◆ EXERCISE DIRECTIONS: Wherever the word "computer" turns up in a line of the entries, copy that line.

◆ EXCERPTED RECORDS:
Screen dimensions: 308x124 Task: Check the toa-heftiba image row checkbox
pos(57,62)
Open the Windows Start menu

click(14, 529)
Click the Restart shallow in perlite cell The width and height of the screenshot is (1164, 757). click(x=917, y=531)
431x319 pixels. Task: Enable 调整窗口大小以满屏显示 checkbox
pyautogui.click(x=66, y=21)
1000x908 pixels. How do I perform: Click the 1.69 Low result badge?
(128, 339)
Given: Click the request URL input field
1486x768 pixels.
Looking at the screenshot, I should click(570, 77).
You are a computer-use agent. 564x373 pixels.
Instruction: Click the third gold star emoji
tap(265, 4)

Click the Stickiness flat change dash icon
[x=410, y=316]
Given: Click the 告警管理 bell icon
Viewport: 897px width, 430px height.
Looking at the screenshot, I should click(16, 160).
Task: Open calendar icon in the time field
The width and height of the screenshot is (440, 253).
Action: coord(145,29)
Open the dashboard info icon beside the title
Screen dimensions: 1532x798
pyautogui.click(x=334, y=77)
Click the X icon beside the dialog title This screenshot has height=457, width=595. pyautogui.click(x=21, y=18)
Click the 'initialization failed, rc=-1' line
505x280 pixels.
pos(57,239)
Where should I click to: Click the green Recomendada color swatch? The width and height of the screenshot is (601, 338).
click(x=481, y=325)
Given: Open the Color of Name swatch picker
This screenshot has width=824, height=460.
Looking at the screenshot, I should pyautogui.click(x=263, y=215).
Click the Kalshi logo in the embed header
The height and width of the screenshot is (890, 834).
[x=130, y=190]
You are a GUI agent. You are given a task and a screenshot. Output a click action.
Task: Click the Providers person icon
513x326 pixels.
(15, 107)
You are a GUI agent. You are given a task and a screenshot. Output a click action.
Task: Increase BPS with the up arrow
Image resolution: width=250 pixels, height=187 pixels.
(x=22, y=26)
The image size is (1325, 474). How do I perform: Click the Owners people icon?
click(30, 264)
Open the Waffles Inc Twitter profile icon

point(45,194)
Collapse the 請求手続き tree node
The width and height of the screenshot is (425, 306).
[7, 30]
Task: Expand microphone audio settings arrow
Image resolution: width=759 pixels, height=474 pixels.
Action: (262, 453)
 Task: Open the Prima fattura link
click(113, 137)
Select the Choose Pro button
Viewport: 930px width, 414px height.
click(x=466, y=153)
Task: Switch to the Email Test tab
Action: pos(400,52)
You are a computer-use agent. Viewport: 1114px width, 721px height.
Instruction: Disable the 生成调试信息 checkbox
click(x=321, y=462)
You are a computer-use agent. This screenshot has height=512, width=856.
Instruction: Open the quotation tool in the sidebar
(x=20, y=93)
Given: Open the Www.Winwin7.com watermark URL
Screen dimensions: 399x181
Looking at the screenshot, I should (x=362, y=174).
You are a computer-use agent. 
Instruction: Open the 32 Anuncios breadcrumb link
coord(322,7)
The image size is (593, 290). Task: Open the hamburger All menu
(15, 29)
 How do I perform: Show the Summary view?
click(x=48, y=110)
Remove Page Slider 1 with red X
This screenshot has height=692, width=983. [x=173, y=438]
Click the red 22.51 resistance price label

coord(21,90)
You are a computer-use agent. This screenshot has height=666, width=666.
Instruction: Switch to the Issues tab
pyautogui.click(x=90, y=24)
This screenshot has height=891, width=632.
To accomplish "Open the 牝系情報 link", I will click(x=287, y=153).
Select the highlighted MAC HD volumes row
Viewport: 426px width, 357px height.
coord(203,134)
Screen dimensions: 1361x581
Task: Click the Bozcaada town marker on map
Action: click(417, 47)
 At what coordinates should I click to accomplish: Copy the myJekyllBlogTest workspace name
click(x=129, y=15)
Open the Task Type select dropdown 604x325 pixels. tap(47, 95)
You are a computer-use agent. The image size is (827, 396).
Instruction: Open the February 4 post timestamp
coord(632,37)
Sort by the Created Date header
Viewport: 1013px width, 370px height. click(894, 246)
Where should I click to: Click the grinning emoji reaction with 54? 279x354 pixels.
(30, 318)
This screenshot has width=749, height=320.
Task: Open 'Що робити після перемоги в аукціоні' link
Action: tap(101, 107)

◆ FINISHED TASK:
You are a computer-use agent. 564x373 pixels.
You are a computer-use agent. Viewport: 1114px width, 721px height.
You are a computer-use agent. This screenshot has height=512, width=856.
You are a computer-use agent. 
You are a computer-use agent. This screenshot has height=666, width=666.
You are a computer-use agent. The image size is (827, 396).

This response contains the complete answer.